**WHAT IS REQUIRED:** Reproduce the records below from their first line through the line containing "click(1743, 661)", keeping the wording unchanged and leaving out the pictures.

**DATA PROVIDED:**

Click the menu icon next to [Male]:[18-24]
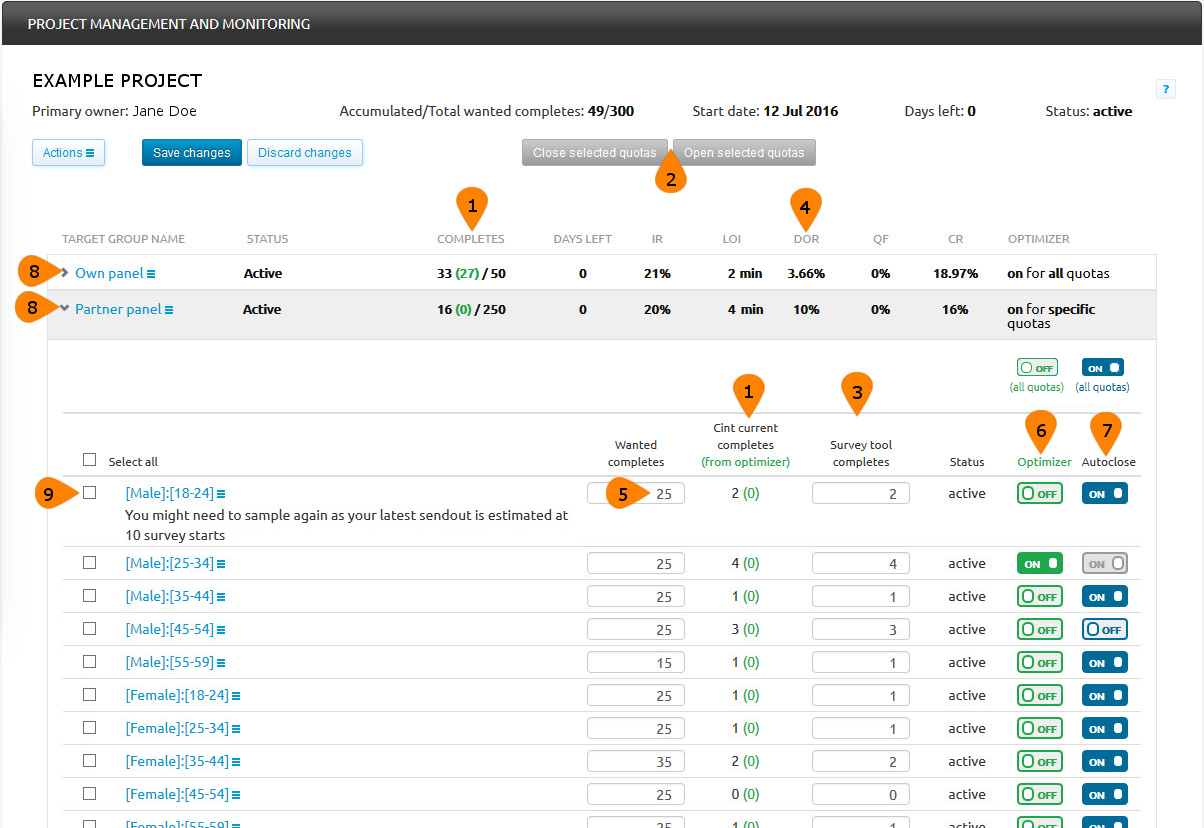The image size is (1204, 828). point(221,494)
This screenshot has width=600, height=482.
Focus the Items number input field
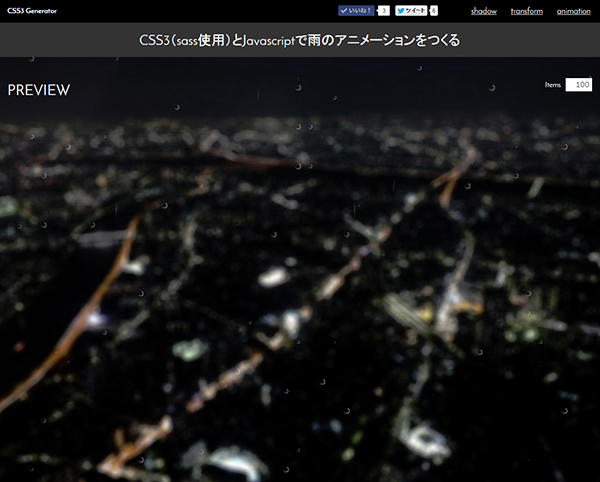coord(578,85)
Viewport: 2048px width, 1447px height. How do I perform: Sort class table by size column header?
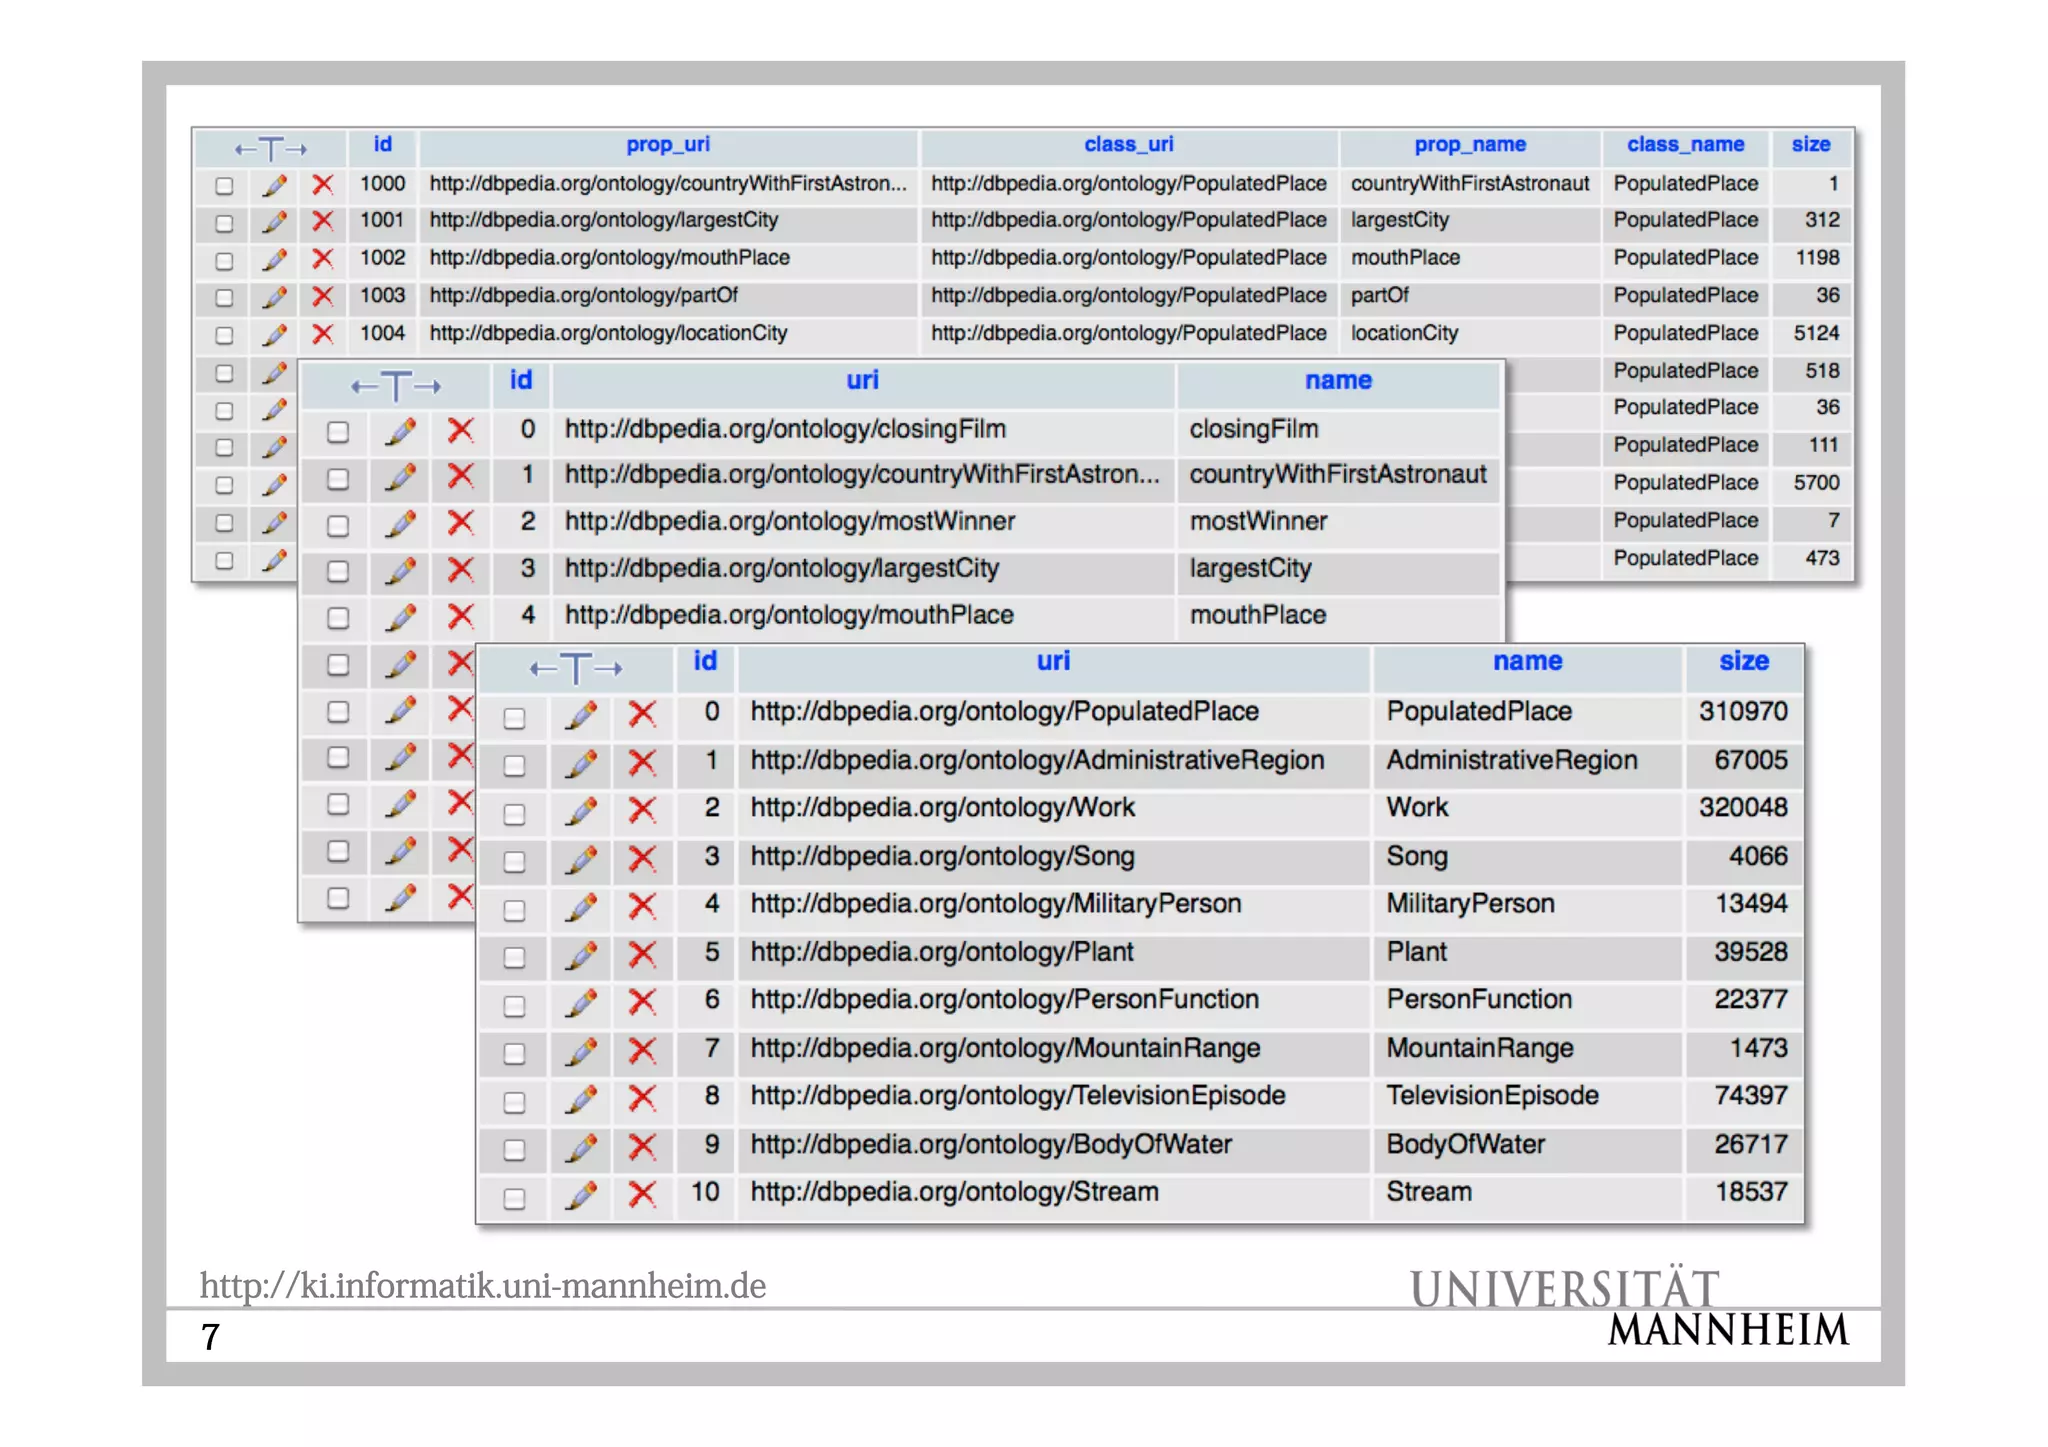click(1743, 661)
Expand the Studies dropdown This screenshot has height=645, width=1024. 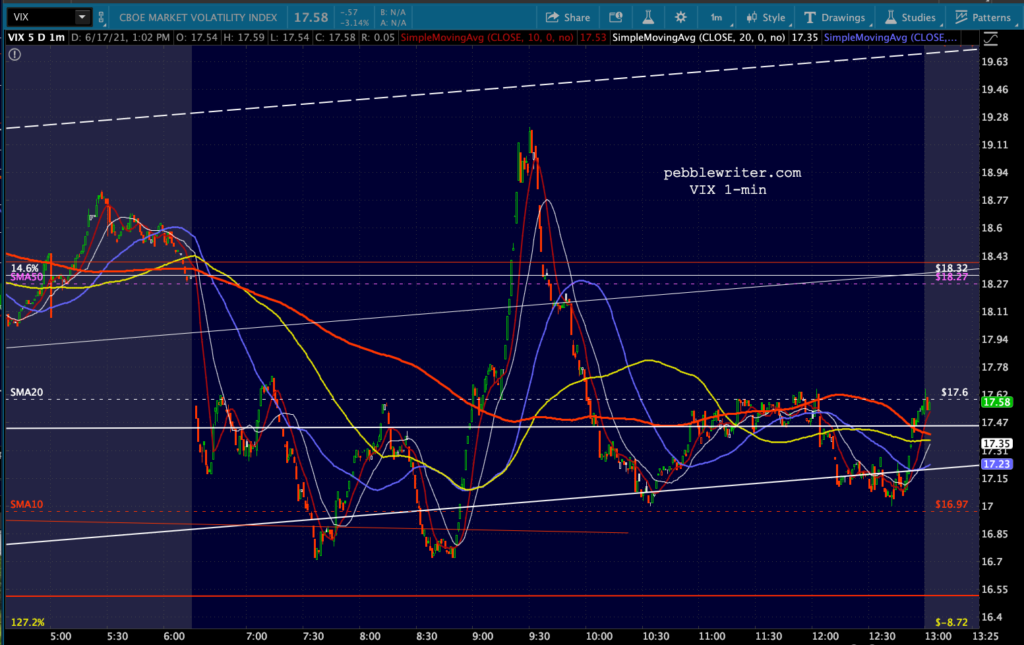(908, 17)
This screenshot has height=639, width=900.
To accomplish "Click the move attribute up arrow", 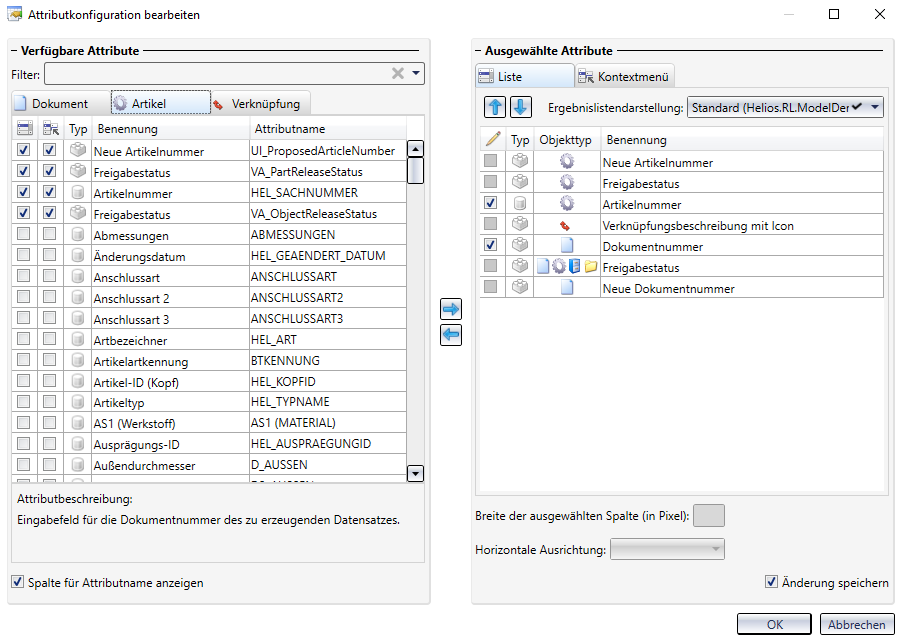I will [x=496, y=107].
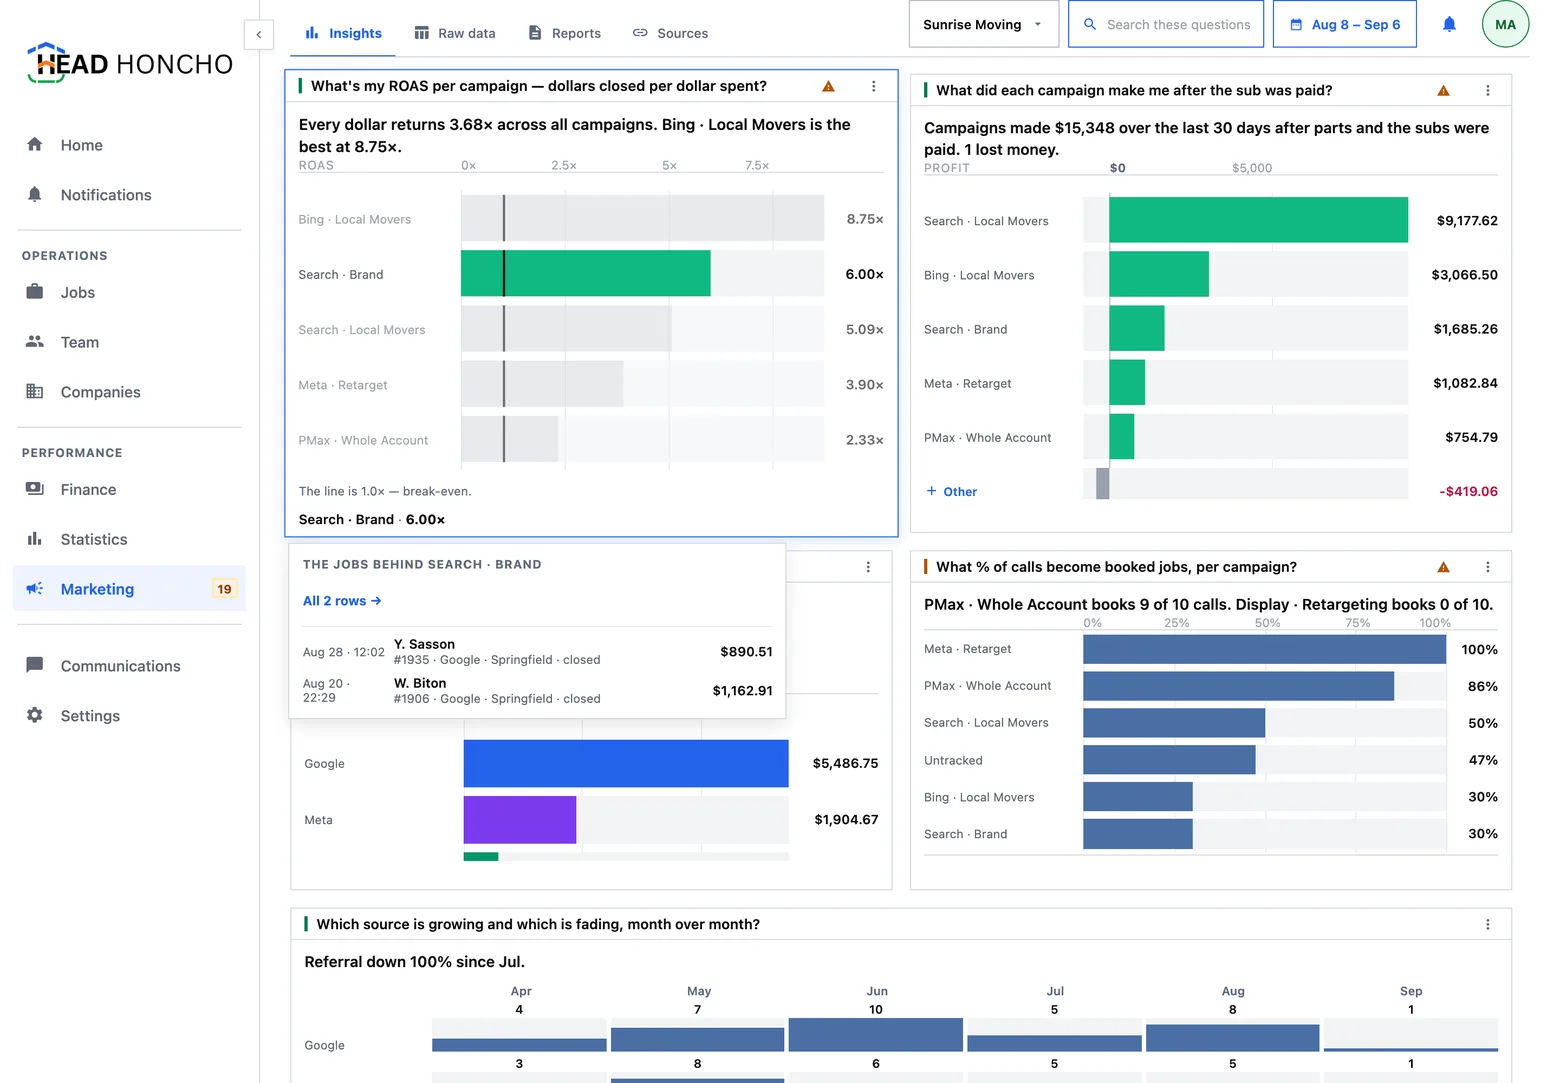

**REPLY TO THE EXERCISE:**
Click the menu icon next to [Male]:[18-24]
The image size is (1204, 828). point(221,494)
This screenshot has width=600, height=482.
Focus the Items number input field
coord(578,85)
Viewport: 2048px width, 1447px height. How do I perform: Sort class table by size column header?
click(1743, 661)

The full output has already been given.